T::T(T& other, int i = 0);

I thought I knew this! It has two parameters and the first one isn’t const. This is not a copy constructor. To my suprise C++ disagrees. I should have expected something like this, though. In C++ everything is more subtle than it looks.

Of course the next question was: What exactly does count as a default/copy/move constructor, copy/move assigment operator or destructor? The C++ standard calls this group of functions special member functions and dedicates a whole chapter to them. It has the ID [special] and is chapter 15 in C++17. That’s the standard I’ll be referring to in the rest of the article.
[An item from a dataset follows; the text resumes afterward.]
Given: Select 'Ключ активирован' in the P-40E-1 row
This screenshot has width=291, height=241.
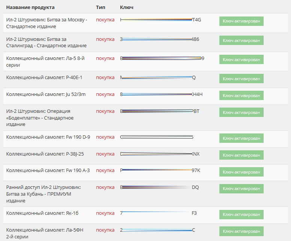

We’ll take a close look at the allowed signatures of the special functions and at the rules about when the compiler provides some or all of them implicitly.

For the Impatient

These are the things I found most notable:

  • Default/copy/move constructors can have additional parameters as long as they all have a default argument.
  • The first parameter of all the copy/move functions can be unqualified or have any combination of const and volatile.
  • Declaring a copy/move constructor prevents the compiler from generating the implicit default constructor.

Signatures

The rules from the standard in a nutshell:

  • The first argument of the copy/move functions of a type T:
    • must be of type T
    • must be an lvalue reference for copy (T&) and and rvalue reference for move (T&&); there’s one special case for copy, see below
    • can be const or volatile in any combination
  • The default/copy/move constructors can have any number of additional parameters as long all of them have default arguments.
  • The return type of the copy/move assignments isn’t restricted. T& is a strong convention, but not a law.
  • Copy/move assignments must be non-static member functions.
  • Except default constructors none of the special member functions can be templates.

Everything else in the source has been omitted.